A queda do ouro desde a eleição de Trump faz sentido. Com o controlo da Casa Branca e do Congresso, os republicanos têm margem para cortar impostos, aumentar os défices orçamentais, subir as tarifas de importação e reduzir a burocracia interna. Essa agenda favorece o crescimento económico e impulsiona a inflação. Desde a eleição, as expectativas de cortes nas taxas de juro pela Fed diminuíram significativamente, prevendo-se apenas mais um corte em dezembro e dois cortes adicionais em 2025, o que colocaria as Fed Funds Rate entre 3,75% e 4% no final do próximo ano. Ou seja, uma política monetária mais restritiva do que a esperada há 15 dias, combinada com uma política fiscal mais expansionista, contribui para a subida das taxas de juro e do dólar, pressionando o ouro. O Dollar Index valorizou 4% na última semana, justificando parte da queda do ouro.

O ouro tende a ter um desempenho mais fraco em cenários de inflação moderada impulsionada pelo crescimento económico, mas serve como uma boa proteção (hedge) em contextos de inflação elevada, algo que poderia ocorrer caso Trump consiga pressionar Powell a reduzir mais as taxas de juro.
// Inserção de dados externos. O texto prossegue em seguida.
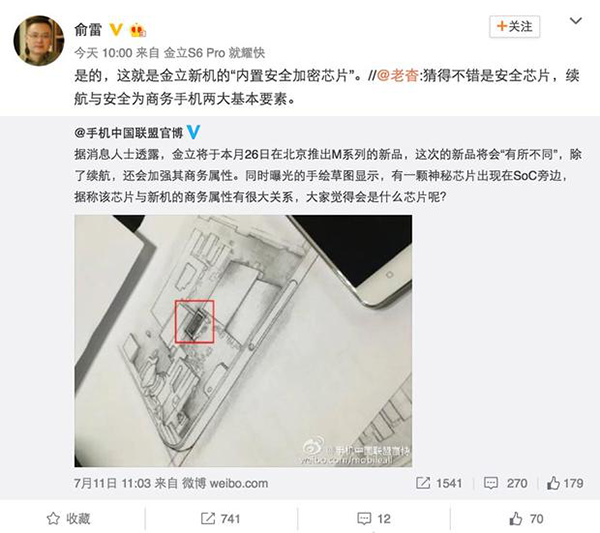Click the orange V verified badge
The height and width of the screenshot is (533, 600).
[116, 29]
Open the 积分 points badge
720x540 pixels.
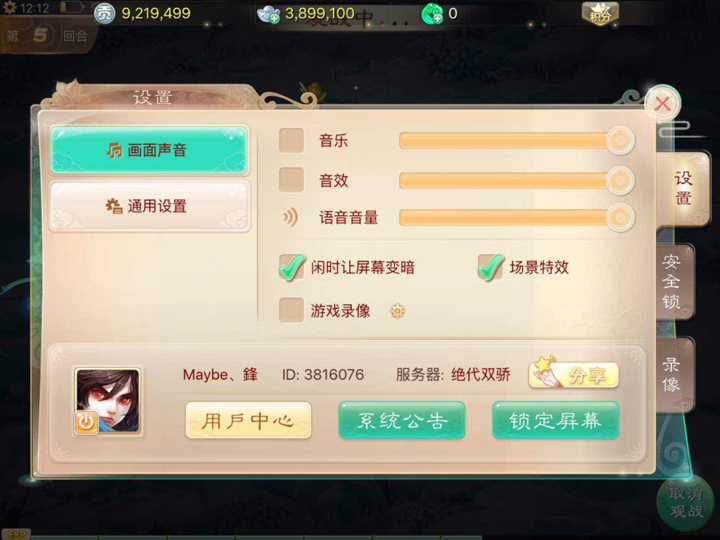600,14
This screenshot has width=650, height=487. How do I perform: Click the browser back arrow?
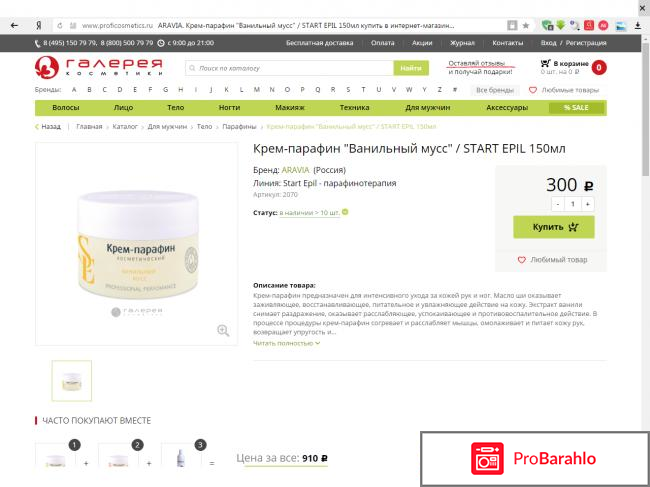14,25
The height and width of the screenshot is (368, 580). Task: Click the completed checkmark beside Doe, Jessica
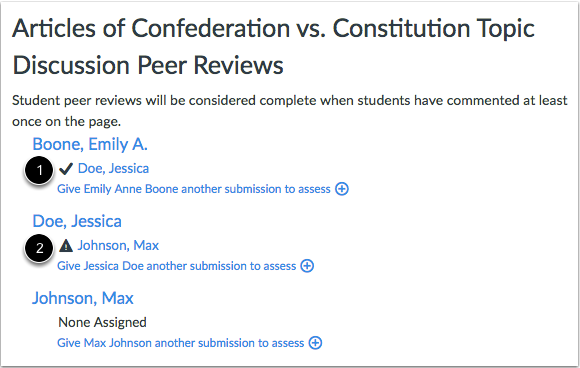coord(66,169)
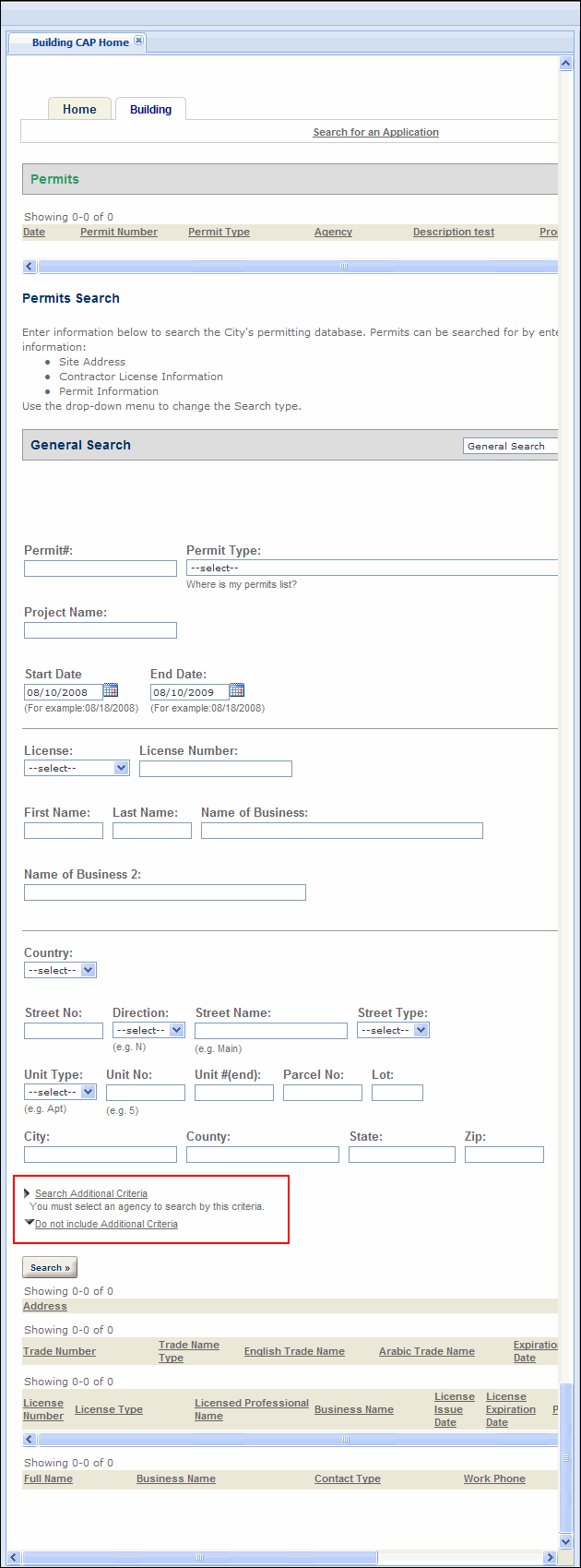Open the Start Date calendar picker
Image resolution: width=581 pixels, height=1568 pixels.
pyautogui.click(x=111, y=690)
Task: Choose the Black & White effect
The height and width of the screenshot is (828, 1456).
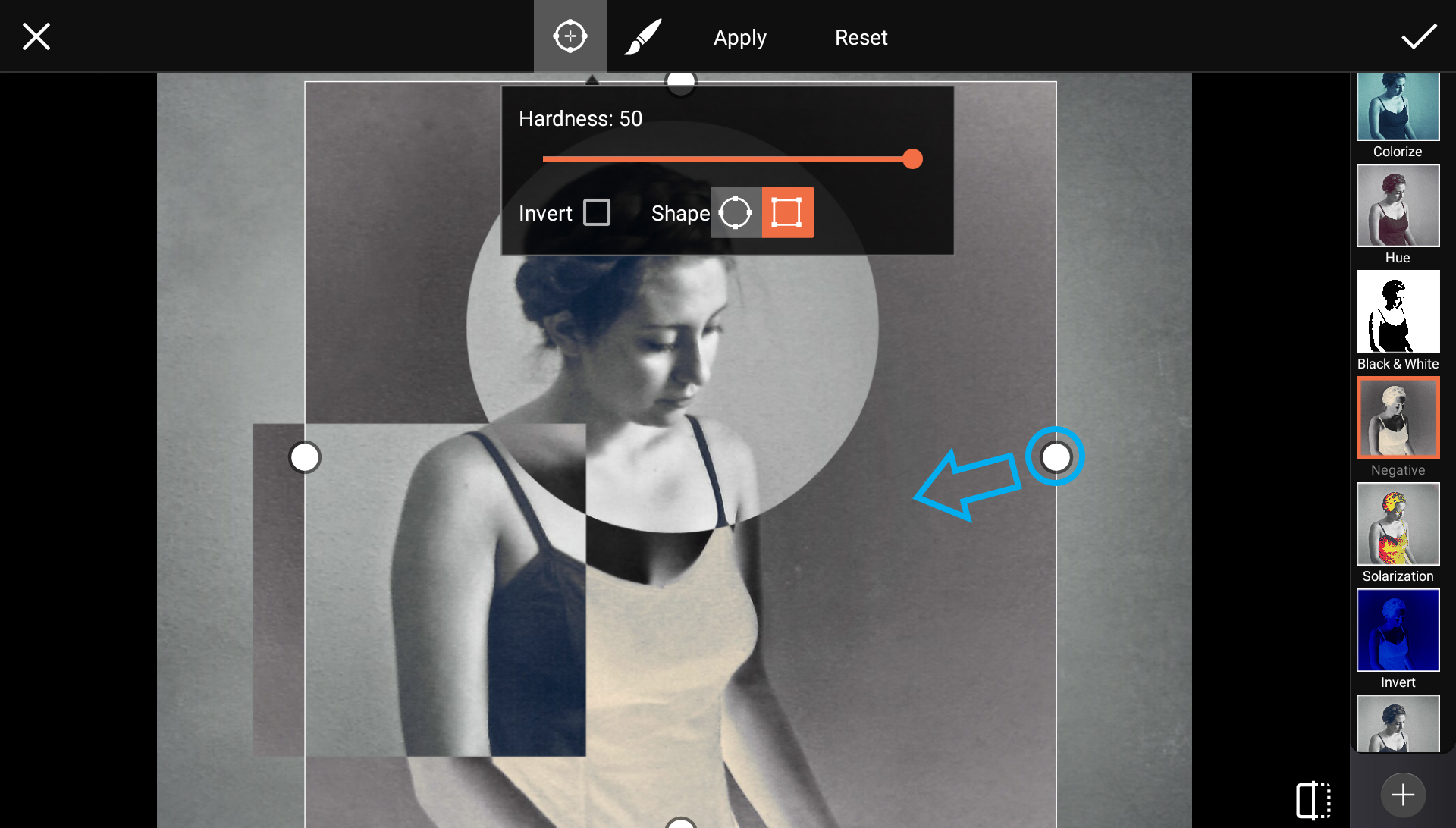Action: (x=1398, y=312)
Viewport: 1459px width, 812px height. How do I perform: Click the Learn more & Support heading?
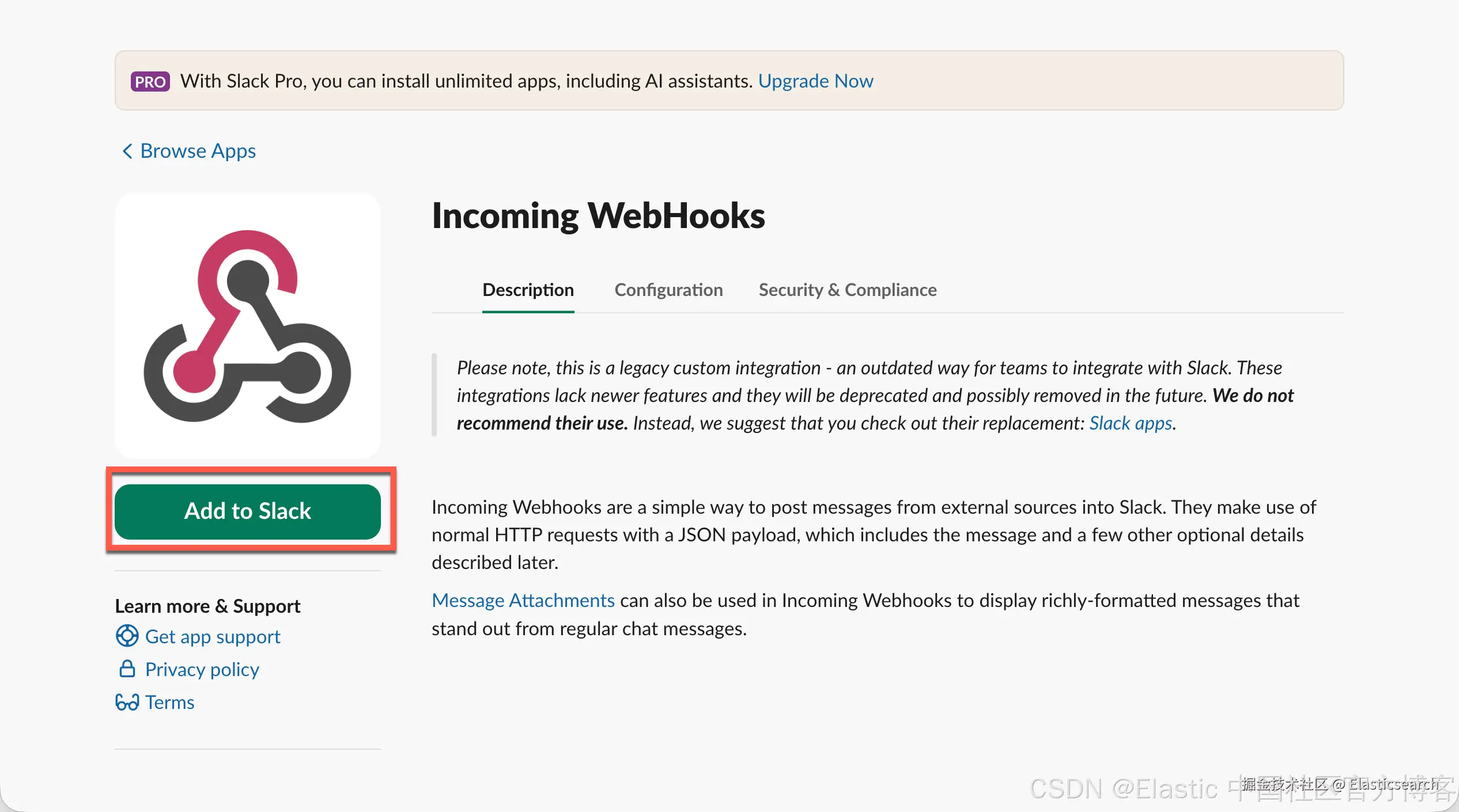(x=207, y=606)
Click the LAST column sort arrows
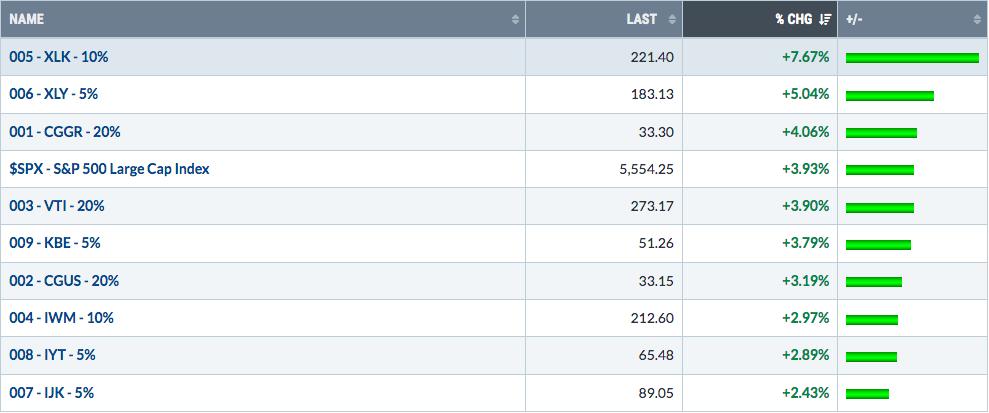Viewport: 989px width, 413px height. pyautogui.click(x=672, y=20)

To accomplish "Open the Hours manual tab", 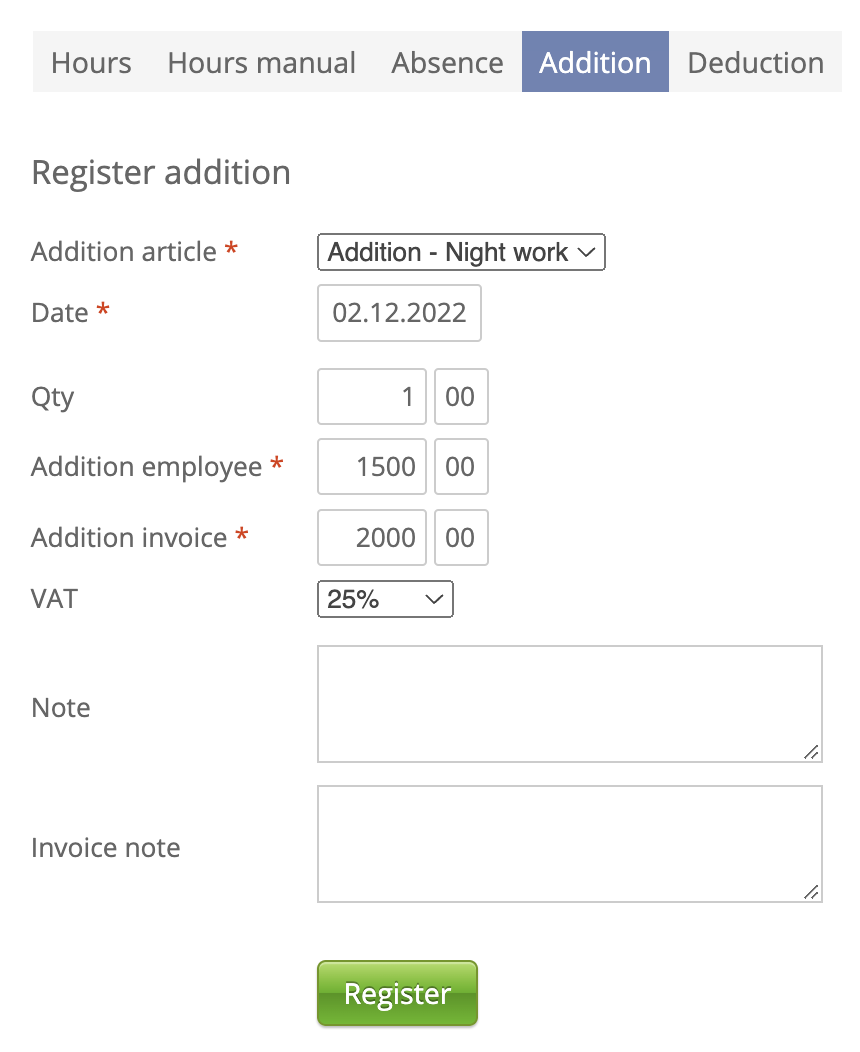I will pos(261,63).
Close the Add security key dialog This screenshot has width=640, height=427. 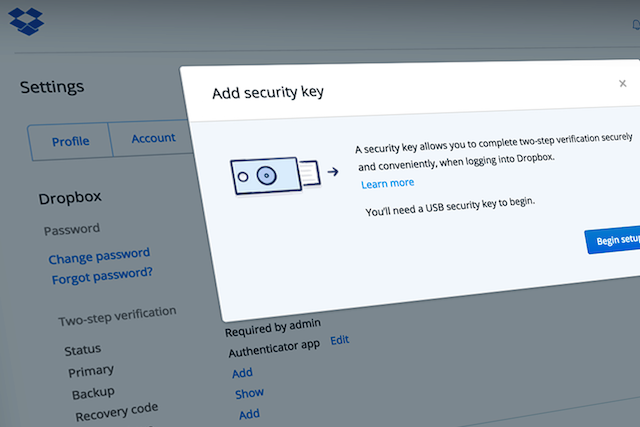(x=622, y=84)
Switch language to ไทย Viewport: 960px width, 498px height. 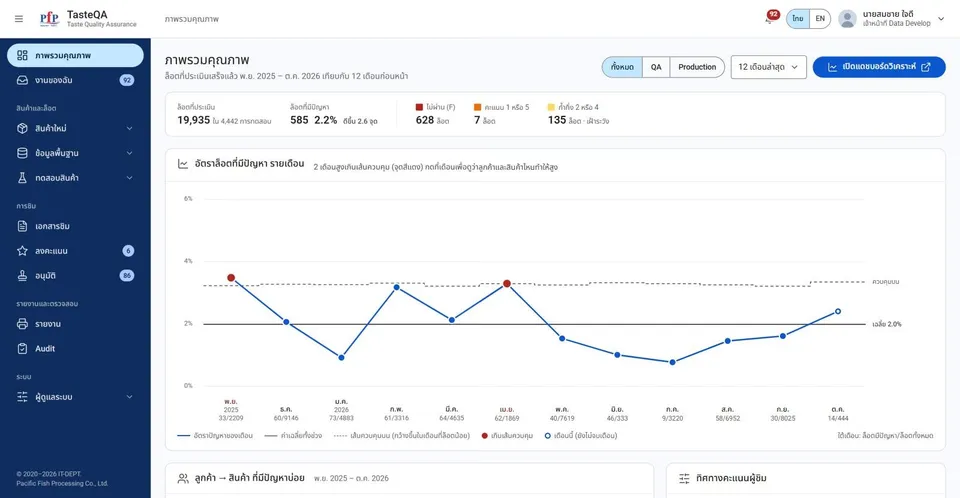[x=798, y=18]
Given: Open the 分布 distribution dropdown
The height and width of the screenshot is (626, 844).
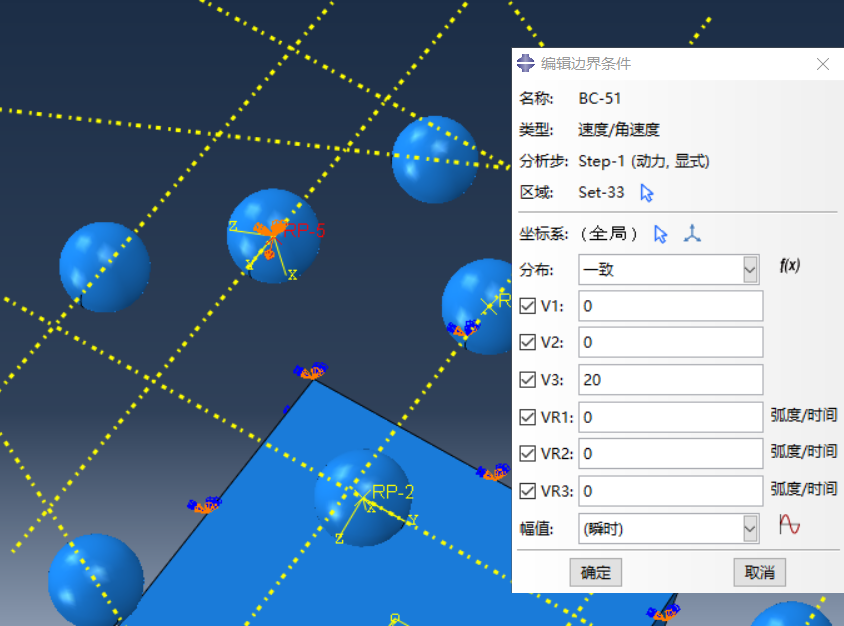Looking at the screenshot, I should (x=669, y=269).
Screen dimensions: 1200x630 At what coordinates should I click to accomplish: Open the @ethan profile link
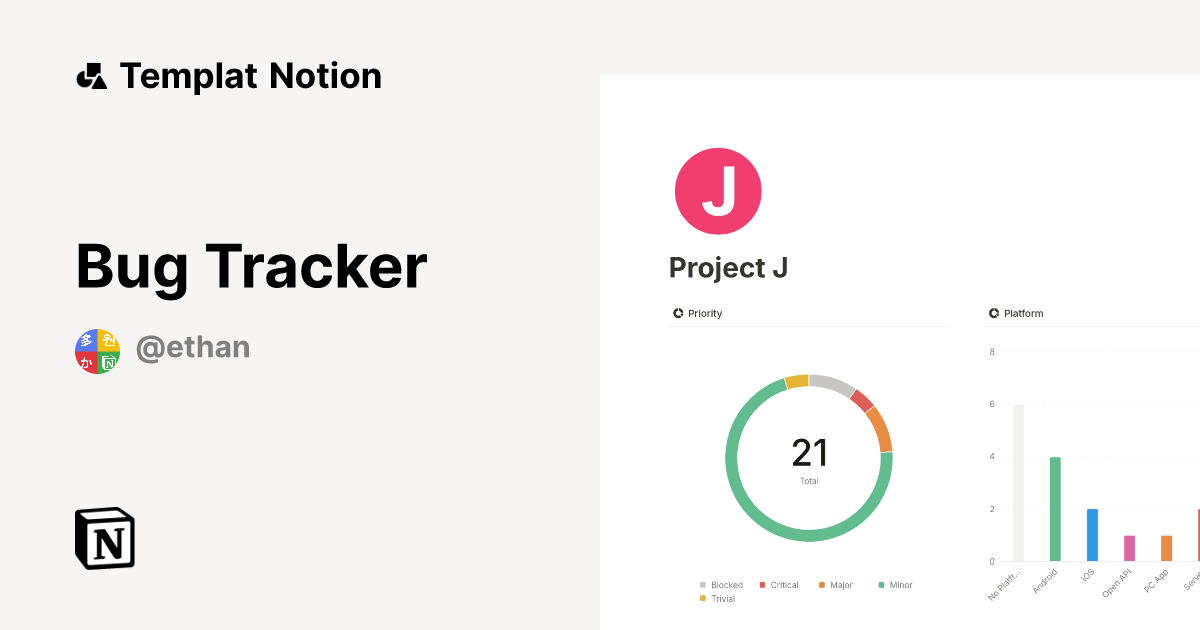point(193,348)
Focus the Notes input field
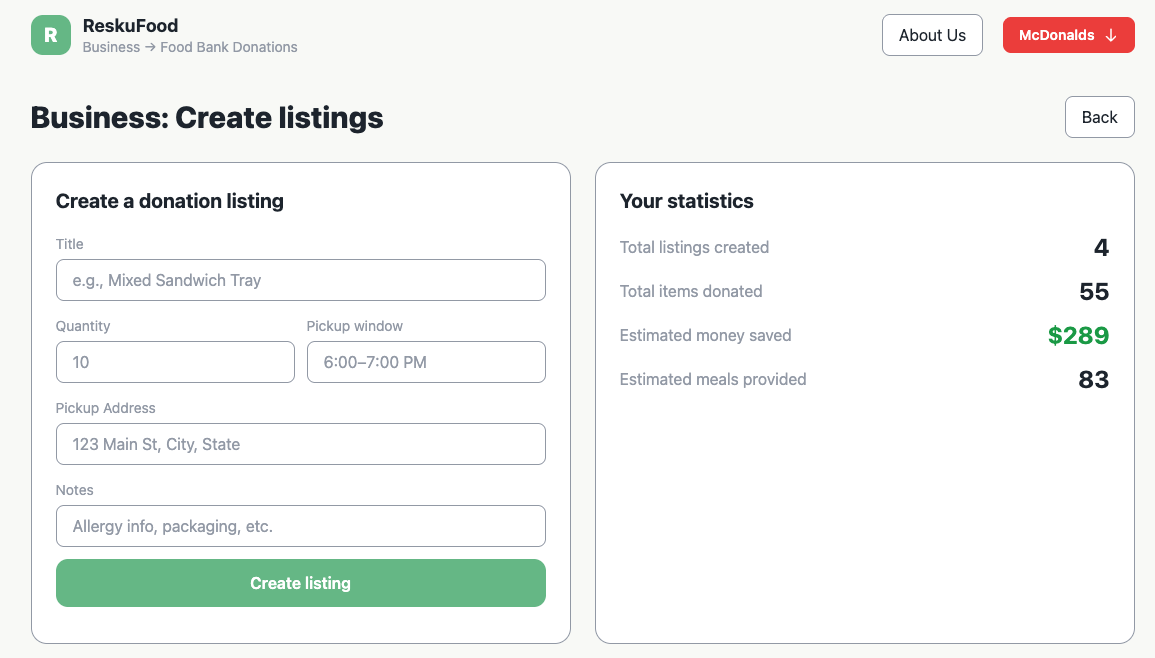Viewport: 1155px width, 658px height. [x=300, y=526]
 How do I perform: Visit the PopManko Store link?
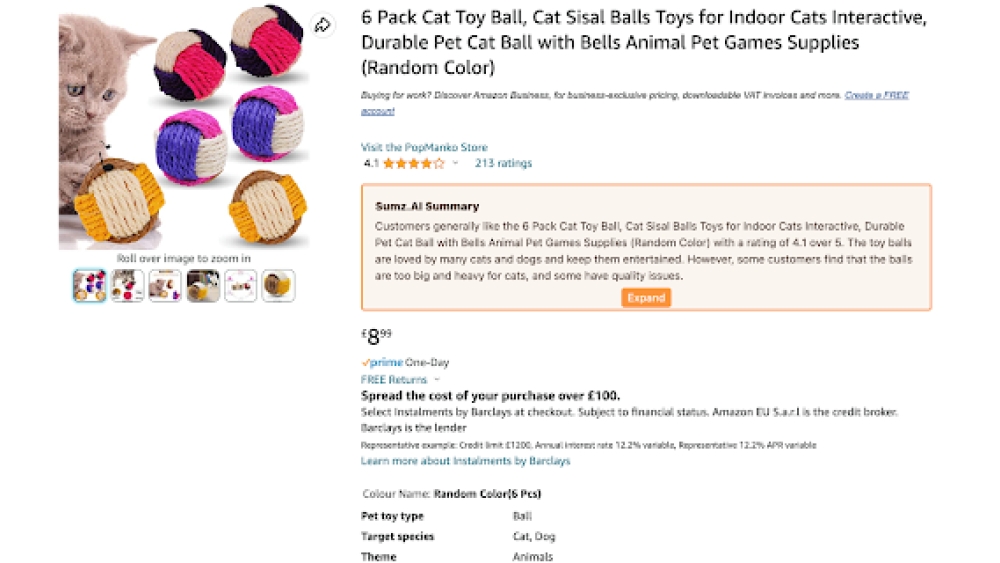[424, 147]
Contudo, quando questionado sobre uma eventual demissão, Powell afirmou que não pretende sair do cargo, indicando que está disposto a defender a independência da Fed. Além disso, legalmente Trump não pode demitir Powell sem justa causa, o que indica que Powell deve permanecer até ao fim do mandato, em maio de 2026.

Enquanto o ouro desvaloriza, o BTC regista máximos históricos consecutivos. Há dois fatores cruciais que podem estar a impulsionar ainda mais o BTC, além do seu pendor risk-on. Um ambiente regulatório mais favorável ao mercado de criptomoedas e a possibilidade de criação de uma reserva estratégica de Bitcoin, proposta há algum tempo pela senadora republicana Cynthia Lummis. Contudo, este último argumento parece menos provável, uma vez que os EUA controlam a moeda mais forte do mundo, sendo mais fácil e barato emitir dólares em tempos de crise. Corroborando esta ideia, estão os elevados fluxos para ETFs de Bitcoin desde a eleição de Trump, refletindo a expectativa de adoção de políticas mais favoráveis à criptomoeda, especialmente num contexto em que o novo presidente eleito é visto como pró-cripto.